Requirement
Collect all lines from the records below that include the word "screenshot".

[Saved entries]
[Start of section]
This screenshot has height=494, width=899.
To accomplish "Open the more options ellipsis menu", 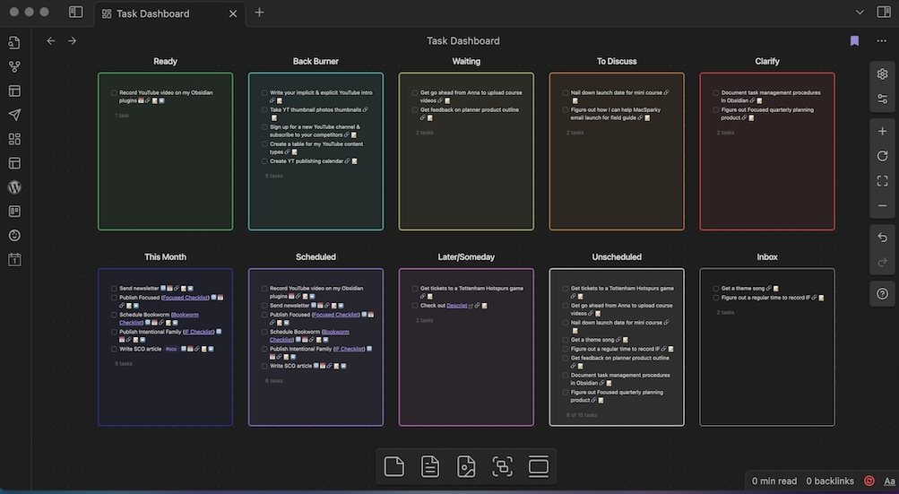I will click(881, 40).
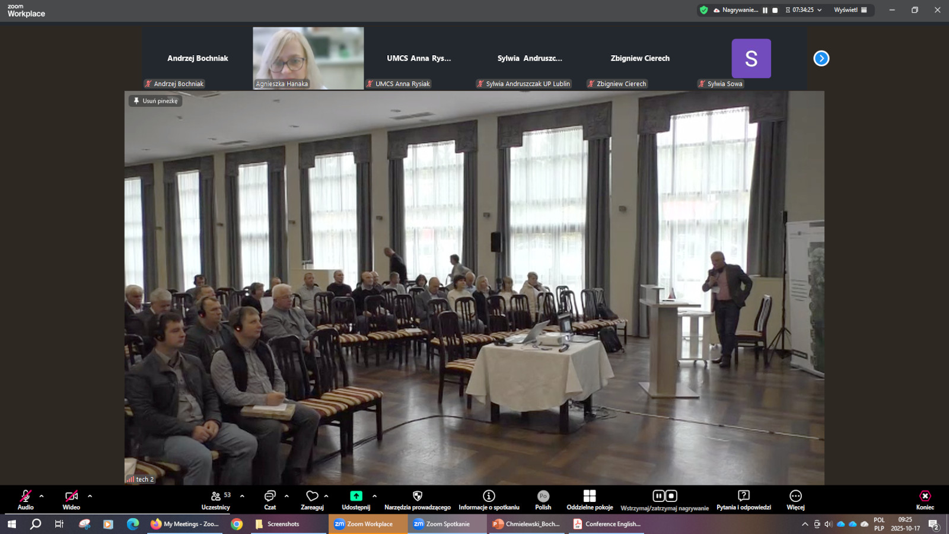Viewport: 949px width, 534px height.
Task: Expand audio options arrow next to Audio
Action: 42,496
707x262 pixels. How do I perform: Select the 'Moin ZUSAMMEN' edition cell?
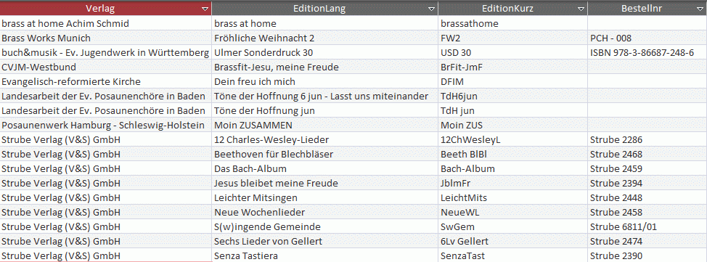(325, 125)
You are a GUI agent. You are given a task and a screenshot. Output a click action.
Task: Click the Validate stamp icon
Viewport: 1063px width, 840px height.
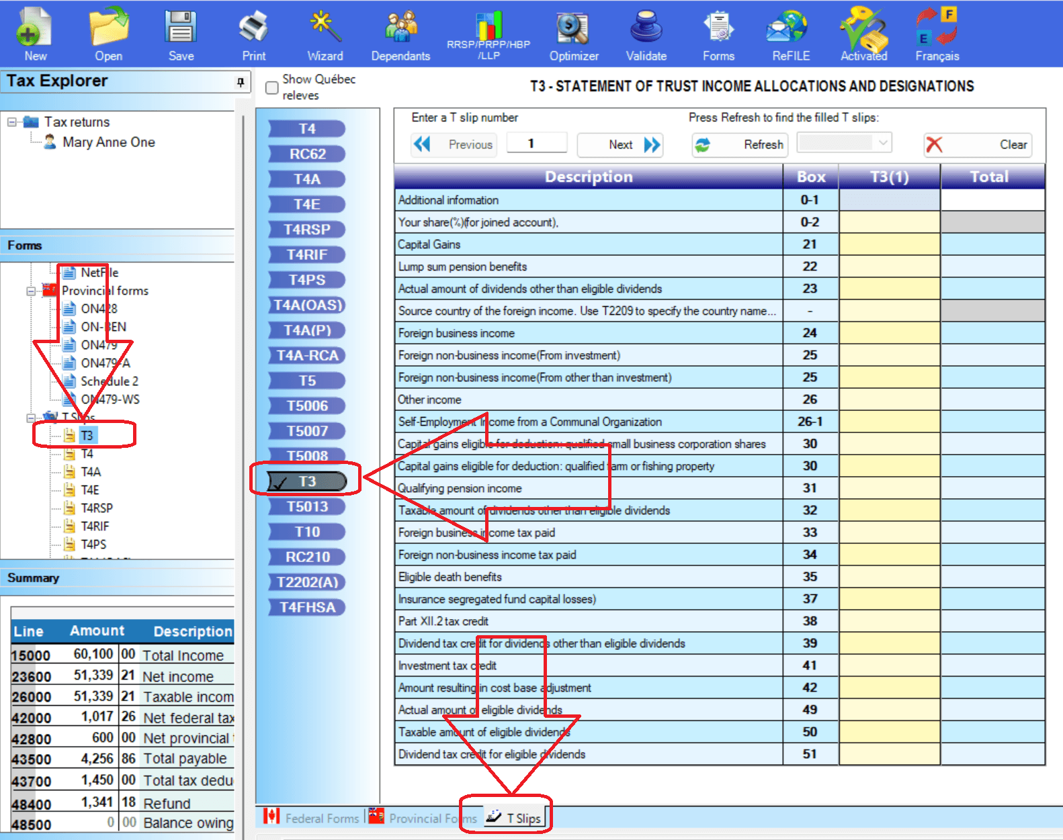click(x=646, y=28)
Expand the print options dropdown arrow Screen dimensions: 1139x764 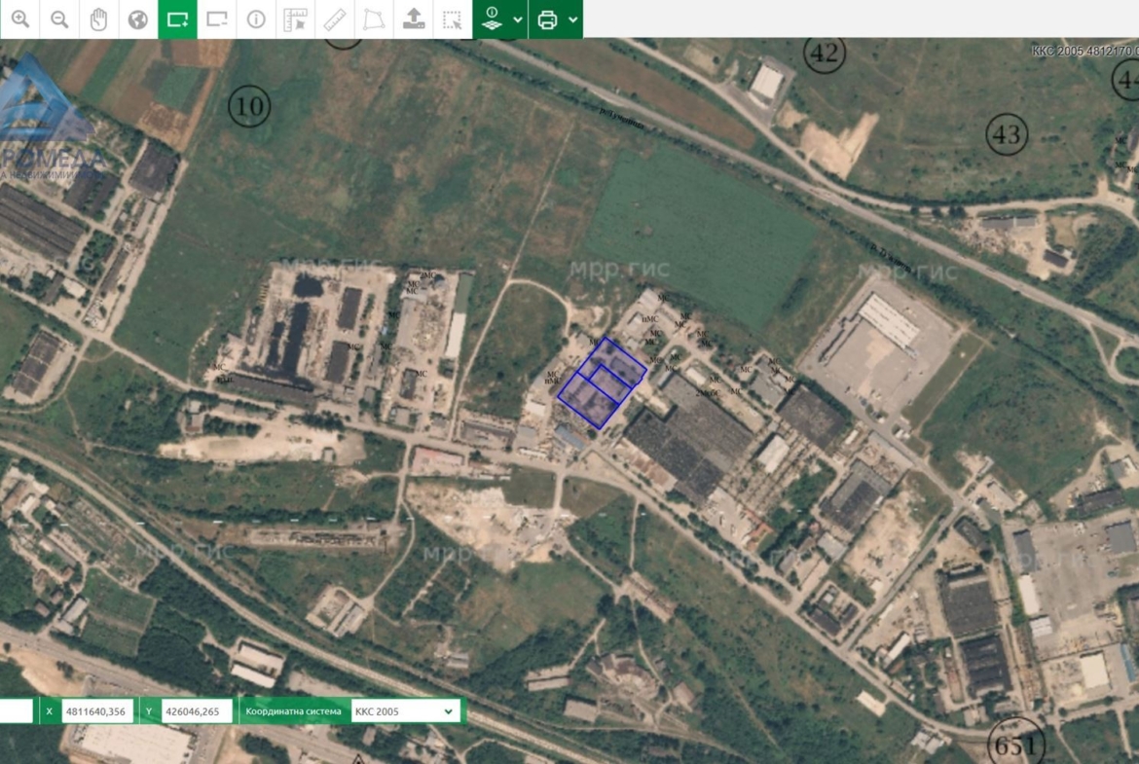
[End of section]
Solution to the problem
This screenshot has height=494, width=899.
You are a GUI agent. You are given a task and a screenshot. Output a click action.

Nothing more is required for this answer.